_Working data_
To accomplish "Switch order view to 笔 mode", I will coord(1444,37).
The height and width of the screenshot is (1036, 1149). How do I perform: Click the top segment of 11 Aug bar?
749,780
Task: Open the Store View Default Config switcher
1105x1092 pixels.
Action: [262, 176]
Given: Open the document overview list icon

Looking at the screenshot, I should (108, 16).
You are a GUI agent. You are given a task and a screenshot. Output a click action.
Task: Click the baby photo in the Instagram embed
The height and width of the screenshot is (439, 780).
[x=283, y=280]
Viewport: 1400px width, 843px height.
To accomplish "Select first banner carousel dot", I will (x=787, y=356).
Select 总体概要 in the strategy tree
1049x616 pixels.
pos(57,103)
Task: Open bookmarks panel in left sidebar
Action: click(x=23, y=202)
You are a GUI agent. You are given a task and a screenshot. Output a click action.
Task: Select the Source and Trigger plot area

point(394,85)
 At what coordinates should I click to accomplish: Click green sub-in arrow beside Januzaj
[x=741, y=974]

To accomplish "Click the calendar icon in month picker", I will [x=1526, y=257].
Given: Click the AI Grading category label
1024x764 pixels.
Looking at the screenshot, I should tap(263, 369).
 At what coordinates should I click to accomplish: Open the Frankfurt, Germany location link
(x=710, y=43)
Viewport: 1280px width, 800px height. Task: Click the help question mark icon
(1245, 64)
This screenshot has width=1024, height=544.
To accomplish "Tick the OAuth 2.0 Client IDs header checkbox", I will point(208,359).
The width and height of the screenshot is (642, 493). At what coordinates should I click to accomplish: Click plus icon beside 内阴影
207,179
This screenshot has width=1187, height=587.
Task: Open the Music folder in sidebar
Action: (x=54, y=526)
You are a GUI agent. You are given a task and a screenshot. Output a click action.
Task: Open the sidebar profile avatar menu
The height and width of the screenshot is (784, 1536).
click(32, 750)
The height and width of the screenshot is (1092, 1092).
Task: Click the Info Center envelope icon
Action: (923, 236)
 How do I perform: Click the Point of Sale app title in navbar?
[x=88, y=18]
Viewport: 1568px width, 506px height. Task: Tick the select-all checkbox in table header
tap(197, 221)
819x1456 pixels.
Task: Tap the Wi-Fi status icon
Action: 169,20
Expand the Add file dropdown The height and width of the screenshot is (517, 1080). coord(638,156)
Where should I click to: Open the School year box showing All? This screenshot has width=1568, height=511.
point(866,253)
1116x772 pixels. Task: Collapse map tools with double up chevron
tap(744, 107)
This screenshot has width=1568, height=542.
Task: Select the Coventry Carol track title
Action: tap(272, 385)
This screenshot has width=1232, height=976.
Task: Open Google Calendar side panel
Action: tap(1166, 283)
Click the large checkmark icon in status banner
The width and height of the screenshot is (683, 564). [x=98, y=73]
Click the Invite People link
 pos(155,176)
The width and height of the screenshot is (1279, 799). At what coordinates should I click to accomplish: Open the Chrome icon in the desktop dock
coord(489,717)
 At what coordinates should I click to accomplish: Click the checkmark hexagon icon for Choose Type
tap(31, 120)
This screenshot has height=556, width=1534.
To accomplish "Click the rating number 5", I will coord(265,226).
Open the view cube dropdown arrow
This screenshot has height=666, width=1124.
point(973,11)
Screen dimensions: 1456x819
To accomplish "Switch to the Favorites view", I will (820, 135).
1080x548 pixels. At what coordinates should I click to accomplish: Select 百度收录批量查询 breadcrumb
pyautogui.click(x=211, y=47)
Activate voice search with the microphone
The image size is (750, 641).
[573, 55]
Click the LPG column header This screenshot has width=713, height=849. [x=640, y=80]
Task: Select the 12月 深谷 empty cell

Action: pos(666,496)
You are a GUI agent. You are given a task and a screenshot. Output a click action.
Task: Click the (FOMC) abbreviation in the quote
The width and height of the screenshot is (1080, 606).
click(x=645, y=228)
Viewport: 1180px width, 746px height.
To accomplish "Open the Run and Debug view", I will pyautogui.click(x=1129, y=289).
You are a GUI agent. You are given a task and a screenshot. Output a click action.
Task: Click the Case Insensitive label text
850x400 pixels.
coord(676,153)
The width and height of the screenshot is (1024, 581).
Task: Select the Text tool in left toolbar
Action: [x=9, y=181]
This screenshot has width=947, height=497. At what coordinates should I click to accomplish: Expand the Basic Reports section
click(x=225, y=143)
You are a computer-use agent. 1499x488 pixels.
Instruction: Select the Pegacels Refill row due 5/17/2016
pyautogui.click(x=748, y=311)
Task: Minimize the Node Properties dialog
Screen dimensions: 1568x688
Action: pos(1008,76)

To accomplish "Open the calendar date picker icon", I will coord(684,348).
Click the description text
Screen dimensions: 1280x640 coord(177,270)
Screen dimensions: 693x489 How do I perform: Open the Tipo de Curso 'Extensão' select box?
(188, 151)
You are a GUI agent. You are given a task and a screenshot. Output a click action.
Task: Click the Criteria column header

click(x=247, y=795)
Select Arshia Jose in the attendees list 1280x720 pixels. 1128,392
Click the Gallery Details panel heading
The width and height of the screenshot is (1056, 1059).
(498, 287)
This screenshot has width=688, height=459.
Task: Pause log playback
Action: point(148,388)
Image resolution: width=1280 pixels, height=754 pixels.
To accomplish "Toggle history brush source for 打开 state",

_Work to be completed_
Output only an exact transcription of the lines above from the one with "At what coordinates should I click to accomplish: Click green" up to and including the one with "Task: Open the sidebar profile avatar menu".

_Expected answer_
 At what coordinates should I click to accomplish: Click green sub-in arrow beside Januzaj
[x=741, y=974]

To accomplish "Click the calendar icon in month picker", I will [x=1526, y=257].
Given: Click the AI Grading category label
1024x764 pixels.
Looking at the screenshot, I should tap(263, 369).
 At what coordinates should I click to accomplish: Open the Frankfurt, Germany location link
(x=710, y=43)
Viewport: 1280px width, 800px height. Task: Click the help question mark icon
(1245, 64)
This screenshot has width=1024, height=544.
To accomplish "Tick the OAuth 2.0 Client IDs header checkbox", I will point(208,359).
The width and height of the screenshot is (642, 493). At what coordinates should I click to accomplish: Click plus icon beside 内阴影
207,179
This screenshot has width=1187, height=587.
Task: Open the Music folder in sidebar
Action: (x=54, y=526)
You are a GUI agent. You are given a task and a screenshot. Output a click action.
Task: Open the sidebar profile avatar menu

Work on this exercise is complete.